**Exercise prompt**
Taking the line that contains "This screenshot has width=438, height=217." as the start and the last line of the data as the end, repeat exactly every line in that span, but no pictures.
### Records shown ###
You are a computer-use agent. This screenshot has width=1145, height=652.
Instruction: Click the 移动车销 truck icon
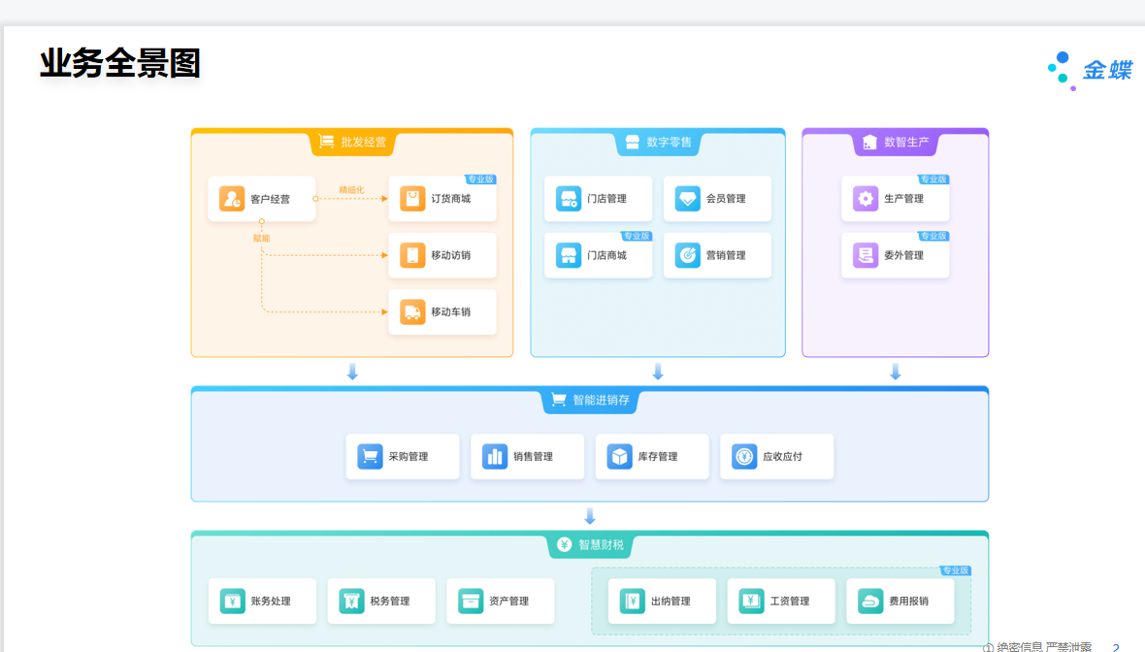412,311
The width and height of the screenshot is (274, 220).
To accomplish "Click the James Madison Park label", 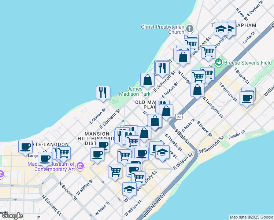I will click(x=136, y=92).
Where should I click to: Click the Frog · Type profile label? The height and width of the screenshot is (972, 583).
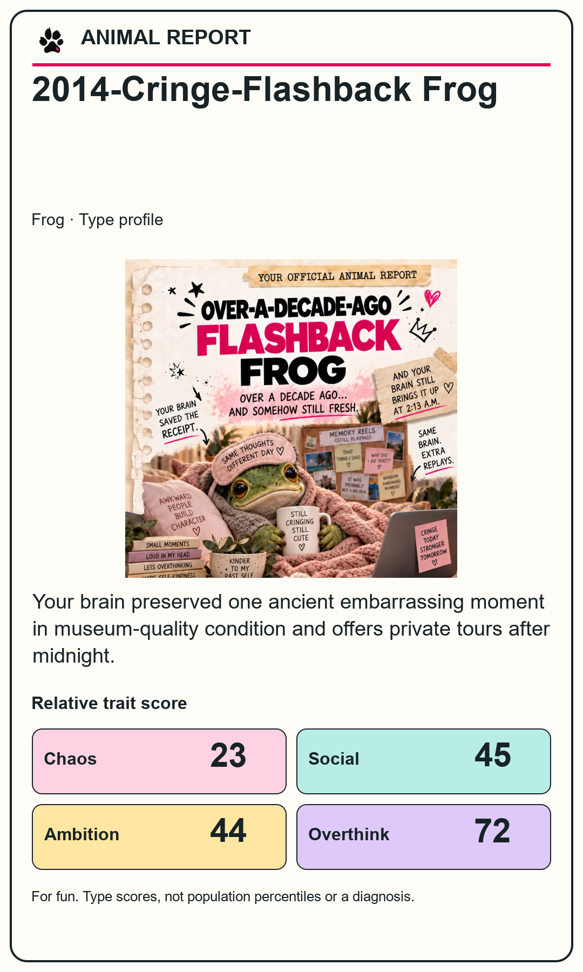coord(97,220)
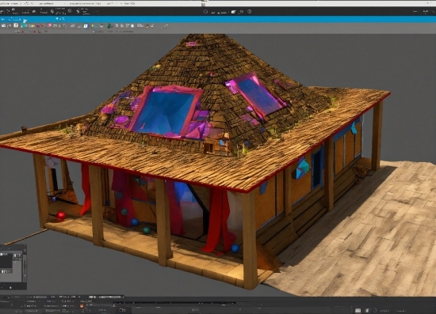Select the first tab on the blue bar
Image resolution: width=436 pixels, height=314 pixels.
click(3, 19)

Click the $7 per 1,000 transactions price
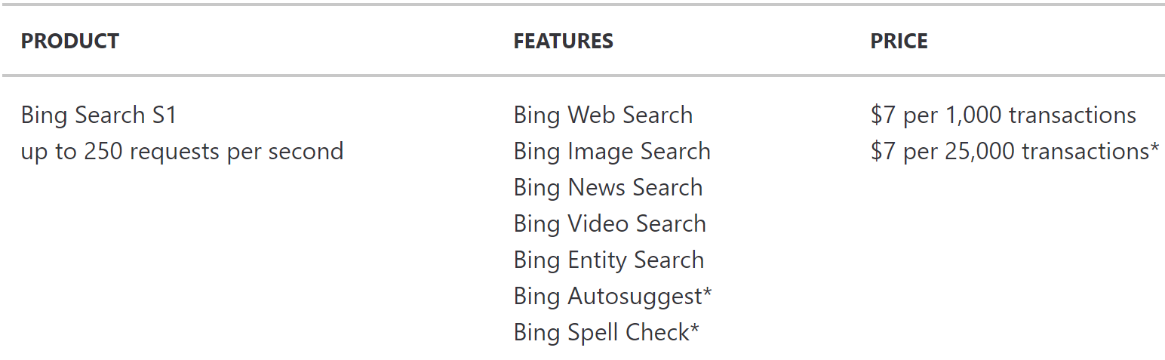tap(1003, 115)
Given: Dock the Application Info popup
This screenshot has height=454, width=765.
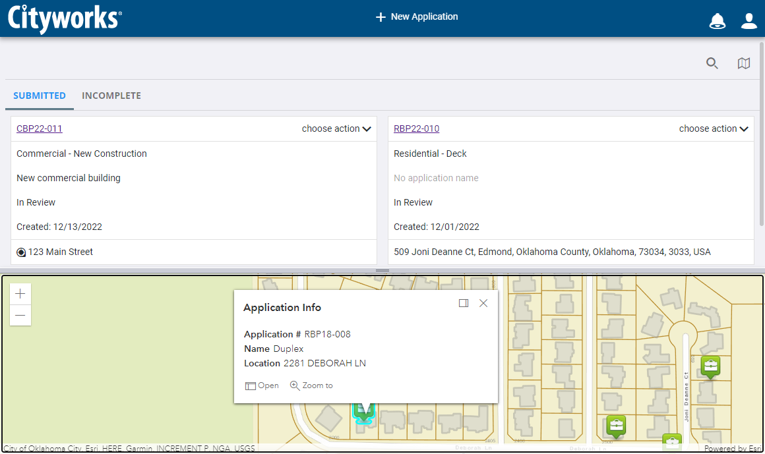Looking at the screenshot, I should tap(464, 303).

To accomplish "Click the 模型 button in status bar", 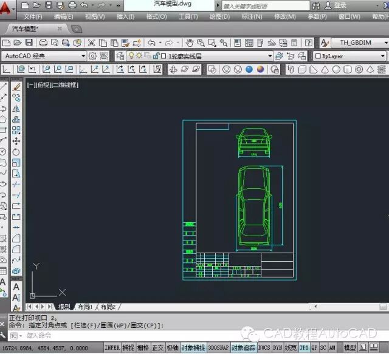I will click(350, 348).
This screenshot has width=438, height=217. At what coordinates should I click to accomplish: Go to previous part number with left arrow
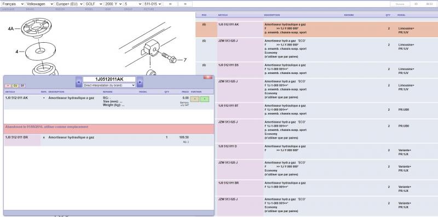79,82
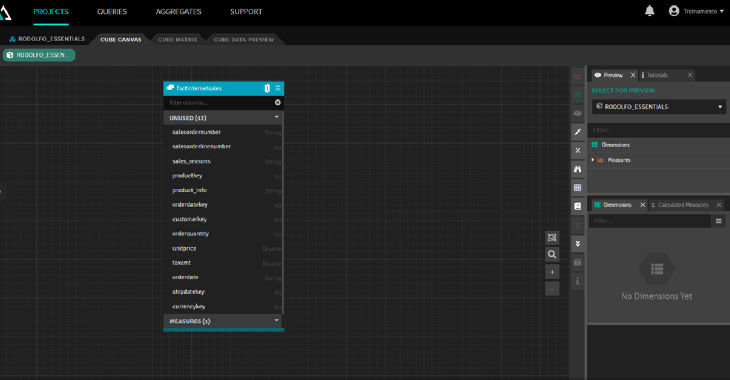Expand the Measures tree node

click(593, 160)
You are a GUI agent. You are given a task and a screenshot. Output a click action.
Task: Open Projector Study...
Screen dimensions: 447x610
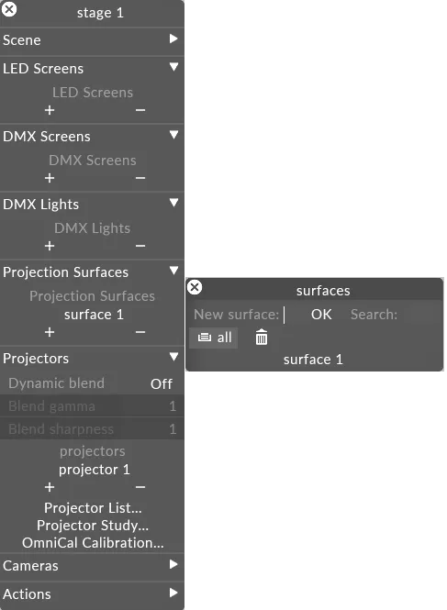93,526
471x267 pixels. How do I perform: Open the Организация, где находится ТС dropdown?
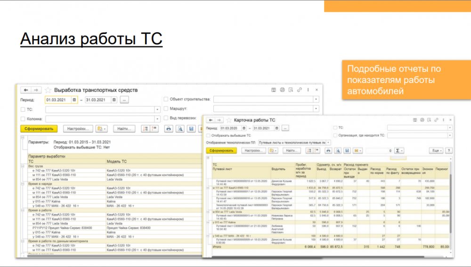pyautogui.click(x=450, y=135)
###
**Task output**
This screenshot has width=438, height=217. At what coordinates should I click to accomplish: Go to previous part number with left arrow
79,82
Expand the Measures tree node

click(593, 160)
You are a GUI agent. You are given a task and a screenshot. Output a click action.
Task: Open Projector Study...
Screen dimensions: 447x610
93,526
471x267 pixels. How do I perform: Open the Организация, где находится ТС dropdown?
pyautogui.click(x=450, y=135)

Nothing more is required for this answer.